> [DATA LISTING]:
[start]
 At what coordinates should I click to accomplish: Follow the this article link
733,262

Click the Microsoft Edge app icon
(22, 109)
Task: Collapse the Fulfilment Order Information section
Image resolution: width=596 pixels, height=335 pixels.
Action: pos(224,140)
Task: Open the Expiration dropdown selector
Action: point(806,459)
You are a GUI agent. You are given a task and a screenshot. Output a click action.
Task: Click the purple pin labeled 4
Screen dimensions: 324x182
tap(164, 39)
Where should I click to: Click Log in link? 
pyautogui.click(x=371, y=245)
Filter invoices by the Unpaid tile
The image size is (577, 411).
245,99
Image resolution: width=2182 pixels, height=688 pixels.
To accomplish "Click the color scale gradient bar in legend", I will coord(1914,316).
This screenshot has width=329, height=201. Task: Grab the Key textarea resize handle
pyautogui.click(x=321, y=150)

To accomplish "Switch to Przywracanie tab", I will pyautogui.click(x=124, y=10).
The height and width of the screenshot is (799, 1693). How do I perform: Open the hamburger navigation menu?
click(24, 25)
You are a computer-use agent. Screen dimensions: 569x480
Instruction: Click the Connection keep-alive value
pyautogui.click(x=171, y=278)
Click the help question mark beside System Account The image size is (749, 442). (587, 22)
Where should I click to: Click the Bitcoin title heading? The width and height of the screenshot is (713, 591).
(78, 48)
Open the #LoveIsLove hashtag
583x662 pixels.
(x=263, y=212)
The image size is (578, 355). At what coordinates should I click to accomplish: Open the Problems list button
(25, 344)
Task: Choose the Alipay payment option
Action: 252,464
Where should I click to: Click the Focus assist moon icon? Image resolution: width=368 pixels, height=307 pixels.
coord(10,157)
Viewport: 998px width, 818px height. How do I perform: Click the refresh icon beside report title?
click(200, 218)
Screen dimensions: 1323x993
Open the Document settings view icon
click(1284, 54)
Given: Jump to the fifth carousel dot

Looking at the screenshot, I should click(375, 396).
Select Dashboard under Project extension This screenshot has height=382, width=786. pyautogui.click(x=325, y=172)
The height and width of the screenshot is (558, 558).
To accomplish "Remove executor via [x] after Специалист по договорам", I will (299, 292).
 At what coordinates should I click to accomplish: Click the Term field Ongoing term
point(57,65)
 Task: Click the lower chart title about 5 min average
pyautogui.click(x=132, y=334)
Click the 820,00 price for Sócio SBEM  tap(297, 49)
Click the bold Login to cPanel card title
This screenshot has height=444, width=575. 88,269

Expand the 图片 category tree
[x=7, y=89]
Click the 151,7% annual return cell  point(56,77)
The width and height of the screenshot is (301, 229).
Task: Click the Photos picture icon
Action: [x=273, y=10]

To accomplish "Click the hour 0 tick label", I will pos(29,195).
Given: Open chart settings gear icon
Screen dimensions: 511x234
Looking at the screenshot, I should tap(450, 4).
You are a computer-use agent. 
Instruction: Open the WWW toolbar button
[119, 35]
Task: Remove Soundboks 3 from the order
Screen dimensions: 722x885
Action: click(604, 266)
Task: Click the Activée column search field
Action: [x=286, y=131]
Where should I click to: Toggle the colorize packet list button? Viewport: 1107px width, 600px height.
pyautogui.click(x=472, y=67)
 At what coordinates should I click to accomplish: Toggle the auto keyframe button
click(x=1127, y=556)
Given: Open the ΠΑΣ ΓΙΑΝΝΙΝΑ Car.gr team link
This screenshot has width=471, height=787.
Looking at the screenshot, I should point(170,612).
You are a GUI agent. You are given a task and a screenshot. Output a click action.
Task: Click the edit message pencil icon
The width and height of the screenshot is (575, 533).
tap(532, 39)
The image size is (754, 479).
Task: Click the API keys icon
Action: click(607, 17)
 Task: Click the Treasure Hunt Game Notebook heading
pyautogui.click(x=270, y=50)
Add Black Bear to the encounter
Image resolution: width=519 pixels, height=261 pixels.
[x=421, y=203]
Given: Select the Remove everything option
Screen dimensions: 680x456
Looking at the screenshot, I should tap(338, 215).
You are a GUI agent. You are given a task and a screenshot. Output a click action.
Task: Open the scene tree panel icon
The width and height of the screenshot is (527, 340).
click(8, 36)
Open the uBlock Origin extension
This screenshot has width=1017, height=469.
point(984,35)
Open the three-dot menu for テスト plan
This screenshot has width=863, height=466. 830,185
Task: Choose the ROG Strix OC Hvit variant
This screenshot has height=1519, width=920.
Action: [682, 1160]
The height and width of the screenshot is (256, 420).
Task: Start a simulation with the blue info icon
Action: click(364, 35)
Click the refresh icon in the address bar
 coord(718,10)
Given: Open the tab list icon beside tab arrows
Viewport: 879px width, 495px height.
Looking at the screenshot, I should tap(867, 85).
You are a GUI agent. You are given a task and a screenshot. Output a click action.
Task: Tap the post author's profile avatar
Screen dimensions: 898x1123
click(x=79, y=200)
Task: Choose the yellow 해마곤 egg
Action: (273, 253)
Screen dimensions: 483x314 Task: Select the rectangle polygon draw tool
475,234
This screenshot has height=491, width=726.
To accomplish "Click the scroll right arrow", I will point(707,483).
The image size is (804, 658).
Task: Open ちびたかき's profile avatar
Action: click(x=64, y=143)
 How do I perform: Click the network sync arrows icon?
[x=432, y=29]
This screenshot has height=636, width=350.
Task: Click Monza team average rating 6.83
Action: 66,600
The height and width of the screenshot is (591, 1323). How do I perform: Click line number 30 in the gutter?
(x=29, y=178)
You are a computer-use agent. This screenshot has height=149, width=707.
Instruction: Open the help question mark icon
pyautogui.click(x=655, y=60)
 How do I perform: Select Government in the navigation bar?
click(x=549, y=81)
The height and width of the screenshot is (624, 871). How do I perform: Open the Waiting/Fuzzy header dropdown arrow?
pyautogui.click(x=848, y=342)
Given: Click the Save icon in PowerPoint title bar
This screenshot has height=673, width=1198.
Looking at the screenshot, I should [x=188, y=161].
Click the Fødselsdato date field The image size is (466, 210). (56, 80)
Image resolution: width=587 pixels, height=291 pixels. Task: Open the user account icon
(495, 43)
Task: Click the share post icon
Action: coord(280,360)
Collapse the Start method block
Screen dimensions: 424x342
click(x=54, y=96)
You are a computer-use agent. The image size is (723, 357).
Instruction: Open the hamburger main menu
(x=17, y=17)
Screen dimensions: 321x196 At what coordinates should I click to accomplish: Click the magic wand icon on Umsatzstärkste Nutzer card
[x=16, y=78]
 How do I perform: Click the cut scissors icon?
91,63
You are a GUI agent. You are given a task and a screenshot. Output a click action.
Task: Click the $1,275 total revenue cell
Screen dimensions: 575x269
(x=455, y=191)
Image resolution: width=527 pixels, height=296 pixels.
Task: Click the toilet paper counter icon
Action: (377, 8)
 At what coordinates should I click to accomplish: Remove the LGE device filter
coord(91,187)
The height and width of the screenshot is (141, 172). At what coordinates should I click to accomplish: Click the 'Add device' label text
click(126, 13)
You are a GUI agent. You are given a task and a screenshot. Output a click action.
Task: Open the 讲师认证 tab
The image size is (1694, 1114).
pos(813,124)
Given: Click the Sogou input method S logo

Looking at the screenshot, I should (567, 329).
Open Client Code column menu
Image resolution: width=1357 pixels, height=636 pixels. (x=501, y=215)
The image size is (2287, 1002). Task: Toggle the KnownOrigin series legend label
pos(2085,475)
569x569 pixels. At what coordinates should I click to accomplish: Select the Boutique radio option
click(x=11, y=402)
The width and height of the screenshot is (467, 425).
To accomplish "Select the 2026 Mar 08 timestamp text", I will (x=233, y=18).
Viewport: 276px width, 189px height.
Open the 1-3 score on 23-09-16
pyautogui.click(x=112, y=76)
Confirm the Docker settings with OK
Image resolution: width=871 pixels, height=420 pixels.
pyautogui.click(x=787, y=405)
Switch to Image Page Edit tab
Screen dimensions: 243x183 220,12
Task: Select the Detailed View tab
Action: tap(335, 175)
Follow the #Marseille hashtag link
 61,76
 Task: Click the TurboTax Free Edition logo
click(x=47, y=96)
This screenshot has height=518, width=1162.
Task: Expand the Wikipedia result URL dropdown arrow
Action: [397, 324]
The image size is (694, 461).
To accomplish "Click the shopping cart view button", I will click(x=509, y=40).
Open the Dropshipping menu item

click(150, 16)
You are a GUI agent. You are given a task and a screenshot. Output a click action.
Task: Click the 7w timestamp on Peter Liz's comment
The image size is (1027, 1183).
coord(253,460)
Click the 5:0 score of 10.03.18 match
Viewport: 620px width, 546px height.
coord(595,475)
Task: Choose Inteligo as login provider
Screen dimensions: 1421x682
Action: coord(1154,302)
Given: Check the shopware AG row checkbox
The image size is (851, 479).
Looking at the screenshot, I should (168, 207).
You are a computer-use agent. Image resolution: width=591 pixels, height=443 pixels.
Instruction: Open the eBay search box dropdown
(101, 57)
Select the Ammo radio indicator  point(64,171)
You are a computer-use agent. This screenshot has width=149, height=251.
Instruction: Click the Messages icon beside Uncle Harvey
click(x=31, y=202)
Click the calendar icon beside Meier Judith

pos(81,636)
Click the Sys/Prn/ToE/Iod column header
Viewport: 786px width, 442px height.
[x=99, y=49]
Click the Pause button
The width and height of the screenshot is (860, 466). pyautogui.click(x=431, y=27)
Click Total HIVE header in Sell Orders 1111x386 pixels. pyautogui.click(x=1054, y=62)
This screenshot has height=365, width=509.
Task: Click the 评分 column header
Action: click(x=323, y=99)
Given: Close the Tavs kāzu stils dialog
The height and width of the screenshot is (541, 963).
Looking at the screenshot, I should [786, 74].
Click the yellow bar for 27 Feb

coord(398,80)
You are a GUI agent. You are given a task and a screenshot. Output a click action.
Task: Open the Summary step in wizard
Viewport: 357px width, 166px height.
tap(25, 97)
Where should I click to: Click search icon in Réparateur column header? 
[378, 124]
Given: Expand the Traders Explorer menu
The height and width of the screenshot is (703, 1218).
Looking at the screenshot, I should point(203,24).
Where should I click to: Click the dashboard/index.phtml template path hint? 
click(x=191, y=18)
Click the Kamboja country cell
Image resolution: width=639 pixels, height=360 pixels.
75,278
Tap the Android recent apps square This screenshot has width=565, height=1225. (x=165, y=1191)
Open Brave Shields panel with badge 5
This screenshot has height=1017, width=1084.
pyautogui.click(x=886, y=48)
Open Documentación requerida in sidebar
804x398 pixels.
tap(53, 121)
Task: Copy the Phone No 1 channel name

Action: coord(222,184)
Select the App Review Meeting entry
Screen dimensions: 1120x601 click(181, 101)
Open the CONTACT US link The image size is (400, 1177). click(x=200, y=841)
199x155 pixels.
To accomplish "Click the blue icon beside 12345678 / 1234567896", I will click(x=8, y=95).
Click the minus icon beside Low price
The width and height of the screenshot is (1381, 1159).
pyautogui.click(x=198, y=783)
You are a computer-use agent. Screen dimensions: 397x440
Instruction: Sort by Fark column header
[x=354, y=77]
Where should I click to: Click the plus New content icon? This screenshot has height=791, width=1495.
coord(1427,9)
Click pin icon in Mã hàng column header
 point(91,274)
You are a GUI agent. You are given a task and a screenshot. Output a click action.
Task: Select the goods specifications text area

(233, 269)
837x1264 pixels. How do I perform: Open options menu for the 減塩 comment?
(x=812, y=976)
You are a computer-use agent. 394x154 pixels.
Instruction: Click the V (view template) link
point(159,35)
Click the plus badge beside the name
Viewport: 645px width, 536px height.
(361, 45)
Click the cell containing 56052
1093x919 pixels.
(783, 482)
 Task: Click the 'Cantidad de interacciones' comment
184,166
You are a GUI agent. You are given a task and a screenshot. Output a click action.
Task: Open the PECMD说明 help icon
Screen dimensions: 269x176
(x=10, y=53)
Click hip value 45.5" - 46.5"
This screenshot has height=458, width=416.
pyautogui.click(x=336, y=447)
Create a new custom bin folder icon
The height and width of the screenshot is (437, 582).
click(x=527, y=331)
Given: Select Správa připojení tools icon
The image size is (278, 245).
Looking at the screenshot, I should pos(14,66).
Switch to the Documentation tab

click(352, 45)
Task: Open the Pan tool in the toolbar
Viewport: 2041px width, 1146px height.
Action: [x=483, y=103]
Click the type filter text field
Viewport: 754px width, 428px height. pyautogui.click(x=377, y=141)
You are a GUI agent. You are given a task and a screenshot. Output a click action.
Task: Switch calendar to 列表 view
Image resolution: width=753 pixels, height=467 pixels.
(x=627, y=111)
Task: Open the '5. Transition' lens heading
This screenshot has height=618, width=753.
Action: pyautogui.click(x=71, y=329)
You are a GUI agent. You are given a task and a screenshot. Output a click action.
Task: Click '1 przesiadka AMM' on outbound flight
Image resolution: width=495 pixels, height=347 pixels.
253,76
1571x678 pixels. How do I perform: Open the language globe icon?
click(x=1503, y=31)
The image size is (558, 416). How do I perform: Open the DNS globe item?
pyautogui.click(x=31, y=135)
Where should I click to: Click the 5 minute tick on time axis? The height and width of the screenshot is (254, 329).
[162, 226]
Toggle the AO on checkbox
[end]
Render everything in the material from the line containing "Expand the 图片 category tree" down to the line containing "click(8, 36)", both included, as a Markdown table with the columns No. and Text. Number each line and leave out blank lines.

> [REPLY TO THE EXERCISE]:
| No. | Text |
|---|---|
| 1 | Expand the 图片 category tree |
| 2 | [x=7, y=89] |
| 3 | Click the 151,7% annual return cell  point(56,77) |
| 4 | The width and height of the screenshot is (301, 229). |
| 5 | Task: Click the Photos picture icon |
| 6 | Action: [x=273, y=10] |
| 7 | To accomplish "Click the hour 0 tick label", I will pos(29,195). |
| 8 | Given: Open chart settings gear icon |
| 9 | Screen dimensions: 511x234 |
| 10 | Looking at the screenshot, I should tap(450, 4). |
| 11 | You are a computer-use agent.  |
| 12 | Instruction: Open the WWW toolbar button |
| 13 | [119, 35] |
| 14 | Task: Remove Soundboks 3 from the order |
| 15 | Screen dimensions: 722x885 |
| 16 | Action: click(604, 266) |
| 17 | Task: Click the Activée column search field |
| 18 | Action: [x=286, y=131] |
| 19 | Where should I click to: Toggle the colorize packet list button? Viewport: 1107px width, 600px height. |
| 20 | pyautogui.click(x=472, y=67) |
| 21 |  At what coordinates should I click to accomplish: Toggle the auto keyframe button |
| 22 | click(x=1127, y=556) |
| 23 | Given: Open the ΠΑΣ ΓΙΑΝΝΙΝΑ Car.gr team link |
| 24 | This screenshot has width=471, height=787. |
| 25 | Looking at the screenshot, I should point(170,612). |
| 26 | You are a GUI agent. You are given a task and a screenshot. Output a click action. |
| 27 | Task: Click the edit message pencil icon |
| 28 | The width and height of the screenshot is (575, 533). |
| 29 | tap(532, 39) |
| 30 | The image size is (754, 479). |
| 31 | Task: Click the API keys icon |
| 32 | Action: click(607, 17) |
| 33 |  Task: Click the Treasure Hunt Game Notebook heading |
| 34 | pyautogui.click(x=270, y=50) |
| 35 | Add Black Bear to the encounter |
| 36 | Image resolution: width=519 pixels, height=261 pixels. |
| 37 | [x=421, y=203] |
| 38 | Given: Select the Remove everything option |
| 39 | Screen dimensions: 680x456 |
| 40 | Looking at the screenshot, I should tap(338, 215). |
| 41 | You are a GUI agent. You are given a task and a screenshot. Output a click action. |
| 42 | Task: Open the scene tree panel icon |
| 43 | The width and height of the screenshot is (527, 340). |
| 44 | click(8, 36) |